Starting at the top of the entries below, set down every line exactly, please, until you reach the line with "You are a computer-use agent. The", which is included too.

┌─ Extracted records

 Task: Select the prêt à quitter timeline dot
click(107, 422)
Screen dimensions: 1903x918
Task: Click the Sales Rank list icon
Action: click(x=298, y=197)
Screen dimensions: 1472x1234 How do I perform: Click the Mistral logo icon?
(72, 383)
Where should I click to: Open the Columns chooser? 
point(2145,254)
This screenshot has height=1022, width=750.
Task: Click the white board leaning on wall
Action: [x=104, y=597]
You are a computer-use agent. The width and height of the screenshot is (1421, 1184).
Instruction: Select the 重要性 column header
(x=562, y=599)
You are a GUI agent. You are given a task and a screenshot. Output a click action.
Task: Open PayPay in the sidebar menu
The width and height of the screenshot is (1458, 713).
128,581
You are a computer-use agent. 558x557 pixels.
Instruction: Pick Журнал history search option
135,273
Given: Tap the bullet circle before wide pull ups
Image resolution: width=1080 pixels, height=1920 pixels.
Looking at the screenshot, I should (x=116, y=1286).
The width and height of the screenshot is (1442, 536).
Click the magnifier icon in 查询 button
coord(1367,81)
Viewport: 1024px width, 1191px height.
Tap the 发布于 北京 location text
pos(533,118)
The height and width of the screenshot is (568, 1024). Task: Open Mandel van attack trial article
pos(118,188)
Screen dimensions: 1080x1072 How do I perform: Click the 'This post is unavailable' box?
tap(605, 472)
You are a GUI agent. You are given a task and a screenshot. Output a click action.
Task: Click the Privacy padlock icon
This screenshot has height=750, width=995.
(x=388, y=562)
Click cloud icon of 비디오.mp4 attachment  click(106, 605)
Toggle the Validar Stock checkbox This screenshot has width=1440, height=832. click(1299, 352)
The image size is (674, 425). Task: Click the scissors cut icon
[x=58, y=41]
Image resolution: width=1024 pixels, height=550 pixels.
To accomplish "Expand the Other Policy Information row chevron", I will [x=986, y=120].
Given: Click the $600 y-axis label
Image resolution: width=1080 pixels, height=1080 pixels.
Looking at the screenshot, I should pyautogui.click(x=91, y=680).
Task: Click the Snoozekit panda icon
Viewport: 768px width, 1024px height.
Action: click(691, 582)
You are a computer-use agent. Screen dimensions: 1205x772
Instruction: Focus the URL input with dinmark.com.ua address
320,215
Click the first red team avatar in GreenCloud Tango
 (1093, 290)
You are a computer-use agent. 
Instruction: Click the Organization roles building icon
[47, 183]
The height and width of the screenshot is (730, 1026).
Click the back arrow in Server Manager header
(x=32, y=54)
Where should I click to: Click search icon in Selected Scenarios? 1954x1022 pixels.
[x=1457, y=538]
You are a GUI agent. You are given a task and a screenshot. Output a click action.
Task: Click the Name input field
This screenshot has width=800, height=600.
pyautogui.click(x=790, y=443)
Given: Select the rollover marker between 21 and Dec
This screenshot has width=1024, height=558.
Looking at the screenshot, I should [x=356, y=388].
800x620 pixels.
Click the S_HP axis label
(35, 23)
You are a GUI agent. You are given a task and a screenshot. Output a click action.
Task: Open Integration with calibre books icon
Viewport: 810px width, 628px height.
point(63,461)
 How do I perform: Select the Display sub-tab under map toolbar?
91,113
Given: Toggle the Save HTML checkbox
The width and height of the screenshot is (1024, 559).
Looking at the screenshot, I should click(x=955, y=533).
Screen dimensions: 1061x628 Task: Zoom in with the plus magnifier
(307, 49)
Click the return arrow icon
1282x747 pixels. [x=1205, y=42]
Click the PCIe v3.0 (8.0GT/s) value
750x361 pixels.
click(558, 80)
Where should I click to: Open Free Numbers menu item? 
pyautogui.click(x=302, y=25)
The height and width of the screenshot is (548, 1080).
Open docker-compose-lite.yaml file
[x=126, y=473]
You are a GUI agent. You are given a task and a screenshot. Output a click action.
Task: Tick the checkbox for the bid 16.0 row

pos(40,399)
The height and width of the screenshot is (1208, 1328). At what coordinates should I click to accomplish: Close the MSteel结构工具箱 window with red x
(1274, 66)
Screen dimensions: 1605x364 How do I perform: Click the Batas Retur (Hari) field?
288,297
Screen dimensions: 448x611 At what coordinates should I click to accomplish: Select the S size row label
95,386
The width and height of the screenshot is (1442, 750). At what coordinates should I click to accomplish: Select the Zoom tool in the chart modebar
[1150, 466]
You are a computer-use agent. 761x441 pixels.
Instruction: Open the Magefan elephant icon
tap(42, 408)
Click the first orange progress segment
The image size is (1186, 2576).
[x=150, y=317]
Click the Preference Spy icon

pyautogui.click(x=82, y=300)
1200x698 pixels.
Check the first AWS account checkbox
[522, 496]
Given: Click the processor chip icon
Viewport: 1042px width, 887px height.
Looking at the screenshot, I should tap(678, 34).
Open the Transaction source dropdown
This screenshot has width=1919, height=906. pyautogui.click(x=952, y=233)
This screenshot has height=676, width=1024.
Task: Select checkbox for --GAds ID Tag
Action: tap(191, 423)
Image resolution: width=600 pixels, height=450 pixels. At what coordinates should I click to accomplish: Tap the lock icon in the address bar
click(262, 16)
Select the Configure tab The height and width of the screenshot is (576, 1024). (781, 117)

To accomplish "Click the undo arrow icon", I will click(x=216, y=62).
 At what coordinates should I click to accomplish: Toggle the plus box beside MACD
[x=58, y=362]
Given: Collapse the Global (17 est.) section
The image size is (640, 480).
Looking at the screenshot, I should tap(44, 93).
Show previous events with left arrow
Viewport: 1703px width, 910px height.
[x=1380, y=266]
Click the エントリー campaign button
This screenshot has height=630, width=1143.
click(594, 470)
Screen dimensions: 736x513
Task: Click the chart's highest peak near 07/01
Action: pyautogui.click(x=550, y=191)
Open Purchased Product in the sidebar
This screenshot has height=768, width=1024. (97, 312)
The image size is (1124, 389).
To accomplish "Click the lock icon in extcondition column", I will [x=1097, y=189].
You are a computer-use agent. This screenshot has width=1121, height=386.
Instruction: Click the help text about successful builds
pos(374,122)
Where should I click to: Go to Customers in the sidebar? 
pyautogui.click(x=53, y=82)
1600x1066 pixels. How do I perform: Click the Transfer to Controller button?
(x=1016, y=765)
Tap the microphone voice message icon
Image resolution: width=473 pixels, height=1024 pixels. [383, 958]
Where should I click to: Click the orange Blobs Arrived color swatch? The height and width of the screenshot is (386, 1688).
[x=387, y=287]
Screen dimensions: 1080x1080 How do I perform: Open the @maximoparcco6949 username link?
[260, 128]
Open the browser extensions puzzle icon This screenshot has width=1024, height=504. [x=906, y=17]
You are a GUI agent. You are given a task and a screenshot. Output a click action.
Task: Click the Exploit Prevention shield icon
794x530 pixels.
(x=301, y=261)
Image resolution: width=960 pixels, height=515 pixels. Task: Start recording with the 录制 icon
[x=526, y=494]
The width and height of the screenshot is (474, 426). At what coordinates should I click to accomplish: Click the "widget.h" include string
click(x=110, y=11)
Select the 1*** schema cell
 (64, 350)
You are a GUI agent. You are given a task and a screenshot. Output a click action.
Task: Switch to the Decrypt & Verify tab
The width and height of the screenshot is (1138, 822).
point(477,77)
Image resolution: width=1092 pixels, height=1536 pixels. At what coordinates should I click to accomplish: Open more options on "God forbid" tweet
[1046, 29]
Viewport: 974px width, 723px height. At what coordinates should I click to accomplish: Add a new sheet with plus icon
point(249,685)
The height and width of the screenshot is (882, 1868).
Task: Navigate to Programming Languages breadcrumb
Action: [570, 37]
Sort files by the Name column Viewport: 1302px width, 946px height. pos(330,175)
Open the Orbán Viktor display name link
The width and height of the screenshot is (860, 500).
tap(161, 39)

└─

**Solution below**:
 Task: Select the prêt à quitter timeline dot
click(107, 422)
Screen dimensions: 1903x918
Task: Click the Sales Rank list icon
Action: click(x=298, y=197)
Screen dimensions: 1472x1234 How do I perform: Click the Mistral logo icon?
(72, 383)
Where should I click to: Open the Columns chooser? 
point(2145,254)
This screenshot has height=1022, width=750.
Task: Click the white board leaning on wall
Action: [x=104, y=597]
You are a computer-use agent. The width and height of the screenshot is (1421, 1184).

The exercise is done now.